Records from a data source:
+===+

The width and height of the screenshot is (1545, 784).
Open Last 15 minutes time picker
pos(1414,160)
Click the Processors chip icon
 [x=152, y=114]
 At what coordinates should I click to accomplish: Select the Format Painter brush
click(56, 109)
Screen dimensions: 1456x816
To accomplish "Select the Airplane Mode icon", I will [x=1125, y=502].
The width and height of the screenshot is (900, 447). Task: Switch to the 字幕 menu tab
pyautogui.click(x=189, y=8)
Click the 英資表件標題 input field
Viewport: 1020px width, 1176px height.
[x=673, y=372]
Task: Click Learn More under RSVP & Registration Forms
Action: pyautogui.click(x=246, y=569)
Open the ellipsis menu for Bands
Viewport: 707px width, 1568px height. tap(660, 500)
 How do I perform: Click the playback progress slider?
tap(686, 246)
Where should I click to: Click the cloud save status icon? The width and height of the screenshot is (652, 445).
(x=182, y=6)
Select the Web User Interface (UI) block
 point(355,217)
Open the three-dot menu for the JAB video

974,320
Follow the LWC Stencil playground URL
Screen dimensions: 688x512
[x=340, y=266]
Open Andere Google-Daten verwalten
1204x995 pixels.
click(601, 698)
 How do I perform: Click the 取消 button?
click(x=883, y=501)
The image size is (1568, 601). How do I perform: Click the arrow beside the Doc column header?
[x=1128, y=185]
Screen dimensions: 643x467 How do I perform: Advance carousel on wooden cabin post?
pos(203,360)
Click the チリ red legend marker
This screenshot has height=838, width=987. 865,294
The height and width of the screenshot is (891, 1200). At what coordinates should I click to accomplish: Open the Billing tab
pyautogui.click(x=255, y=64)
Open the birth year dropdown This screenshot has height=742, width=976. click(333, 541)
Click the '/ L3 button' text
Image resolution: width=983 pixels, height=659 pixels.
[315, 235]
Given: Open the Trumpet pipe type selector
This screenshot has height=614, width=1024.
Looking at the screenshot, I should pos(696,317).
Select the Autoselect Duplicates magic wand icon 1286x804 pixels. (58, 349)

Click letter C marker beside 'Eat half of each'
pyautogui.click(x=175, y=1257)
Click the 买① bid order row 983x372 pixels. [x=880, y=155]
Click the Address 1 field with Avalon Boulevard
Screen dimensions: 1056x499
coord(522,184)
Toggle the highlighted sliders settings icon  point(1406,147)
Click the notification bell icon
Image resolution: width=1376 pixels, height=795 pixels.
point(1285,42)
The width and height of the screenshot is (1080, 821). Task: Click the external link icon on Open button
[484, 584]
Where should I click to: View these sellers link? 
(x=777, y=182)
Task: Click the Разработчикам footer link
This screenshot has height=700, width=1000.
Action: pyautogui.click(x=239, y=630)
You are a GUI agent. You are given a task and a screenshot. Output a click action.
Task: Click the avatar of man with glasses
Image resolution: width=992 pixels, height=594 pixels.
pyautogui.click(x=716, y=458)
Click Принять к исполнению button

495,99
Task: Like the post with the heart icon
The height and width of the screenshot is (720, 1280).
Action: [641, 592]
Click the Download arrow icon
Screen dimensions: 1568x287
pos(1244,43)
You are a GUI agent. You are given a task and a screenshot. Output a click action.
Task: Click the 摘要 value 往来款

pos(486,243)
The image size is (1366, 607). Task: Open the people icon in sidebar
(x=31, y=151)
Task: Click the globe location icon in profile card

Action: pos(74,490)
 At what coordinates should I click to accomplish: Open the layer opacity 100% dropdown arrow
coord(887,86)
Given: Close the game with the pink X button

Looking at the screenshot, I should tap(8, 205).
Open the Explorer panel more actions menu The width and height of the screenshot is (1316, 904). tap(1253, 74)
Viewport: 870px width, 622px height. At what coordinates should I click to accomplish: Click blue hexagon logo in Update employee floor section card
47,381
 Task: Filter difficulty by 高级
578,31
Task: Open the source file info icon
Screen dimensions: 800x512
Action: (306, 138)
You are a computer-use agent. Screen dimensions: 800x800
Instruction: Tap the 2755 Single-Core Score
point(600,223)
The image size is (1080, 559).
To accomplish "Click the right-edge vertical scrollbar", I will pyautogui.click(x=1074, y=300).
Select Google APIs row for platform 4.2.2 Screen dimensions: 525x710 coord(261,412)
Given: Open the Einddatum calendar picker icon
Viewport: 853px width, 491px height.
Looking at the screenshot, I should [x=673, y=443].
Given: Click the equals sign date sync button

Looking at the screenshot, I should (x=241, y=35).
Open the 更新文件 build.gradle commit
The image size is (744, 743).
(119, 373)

+===+

§ Description of the task: All the records above need to be set down again exactly as they were given.

§ Answer:
The width and height of the screenshot is (1545, 784).
Open Last 15 minutes time picker
pos(1414,160)
Click the Processors chip icon
 [x=152, y=114]
 At what coordinates should I click to accomplish: Select the Format Painter brush
click(56, 109)
Screen dimensions: 1456x816
To accomplish "Select the Airplane Mode icon", I will [x=1125, y=502].
The width and height of the screenshot is (900, 447). Task: Switch to the 字幕 menu tab
pyautogui.click(x=189, y=8)
Click the 英資表件標題 input field
Viewport: 1020px width, 1176px height.
[x=673, y=372]
Task: Click Learn More under RSVP & Registration Forms
Action: pyautogui.click(x=246, y=569)
Open the ellipsis menu for Bands
Viewport: 707px width, 1568px height. tap(660, 500)
 How do I perform: Click the playback progress slider?
tap(686, 246)
Where should I click to: Click the cloud save status icon? The width and height of the screenshot is (652, 445).
(x=182, y=6)
Select the Web User Interface (UI) block
 point(355,217)
Open the three-dot menu for the JAB video

974,320
Follow the LWC Stencil playground URL
Screen dimensions: 688x512
[x=340, y=266]
Open Andere Google-Daten verwalten
1204x995 pixels.
click(601, 698)
 How do I perform: Click the 取消 button?
click(x=883, y=501)
The image size is (1568, 601). How do I perform: Click the arrow beside the Doc column header?
[x=1128, y=185]
Screen dimensions: 643x467 How do I perform: Advance carousel on wooden cabin post?
pos(203,360)
Click the チリ red legend marker
This screenshot has height=838, width=987. 865,294
The height and width of the screenshot is (891, 1200). At what coordinates should I click to accomplish: Open the Billing tab
pyautogui.click(x=255, y=64)
Open the birth year dropdown This screenshot has height=742, width=976. click(333, 541)
Click the '/ L3 button' text
Image resolution: width=983 pixels, height=659 pixels.
[315, 235]
Given: Open the Trumpet pipe type selector
This screenshot has height=614, width=1024.
Looking at the screenshot, I should pos(696,317).
Select the Autoselect Duplicates magic wand icon 1286x804 pixels. (58, 349)

Click letter C marker beside 'Eat half of each'
pyautogui.click(x=175, y=1257)
Click the 买① bid order row 983x372 pixels. [x=880, y=155]
Click the Address 1 field with Avalon Boulevard
Screen dimensions: 1056x499
coord(522,184)
Toggle the highlighted sliders settings icon  point(1406,147)
Click the notification bell icon
Image resolution: width=1376 pixels, height=795 pixels.
point(1285,42)
The width and height of the screenshot is (1080, 821). Task: Click the external link icon on Open button
[484, 584]
Where should I click to: View these sellers link? 
(x=777, y=182)
Task: Click the Разработчикам footer link
This screenshot has height=700, width=1000.
Action: pyautogui.click(x=239, y=630)
You are a GUI agent. You are given a task and a screenshot. Output a click action.
Task: Click the avatar of man with glasses
Image resolution: width=992 pixels, height=594 pixels.
pyautogui.click(x=716, y=458)
Click Принять к исполнению button

495,99
Task: Like the post with the heart icon
The height and width of the screenshot is (720, 1280).
Action: [641, 592]
Click the Download arrow icon
Screen dimensions: 1568x287
pos(1244,43)
You are a GUI agent. You are given a task and a screenshot. Output a click action.
Task: Click the 摘要 value 往来款

pos(486,243)
The image size is (1366, 607). Task: Open the people icon in sidebar
(x=31, y=151)
Task: Click the globe location icon in profile card

Action: pos(74,490)
 At what coordinates should I click to accomplish: Open the layer opacity 100% dropdown arrow
coord(887,86)
Given: Close the game with the pink X button

Looking at the screenshot, I should tap(8, 205).
Open the Explorer panel more actions menu The width and height of the screenshot is (1316, 904). tap(1253, 74)
Viewport: 870px width, 622px height. At what coordinates should I click to accomplish: Click blue hexagon logo in Update employee floor section card
47,381
 Task: Filter difficulty by 高级
578,31
Task: Open the source file info icon
Screen dimensions: 800x512
Action: (306, 138)
You are a computer-use agent. Screen dimensions: 800x800
Instruction: Tap the 2755 Single-Core Score
point(600,223)
The image size is (1080, 559).
To accomplish "Click the right-edge vertical scrollbar", I will pyautogui.click(x=1074, y=300).
Select Google APIs row for platform 4.2.2 Screen dimensions: 525x710 coord(261,412)
Given: Open the Einddatum calendar picker icon
Viewport: 853px width, 491px height.
Looking at the screenshot, I should [x=673, y=443].
Given: Click the equals sign date sync button

Looking at the screenshot, I should (x=241, y=35).
Open the 更新文件 build.gradle commit
The image size is (744, 743).
(119, 373)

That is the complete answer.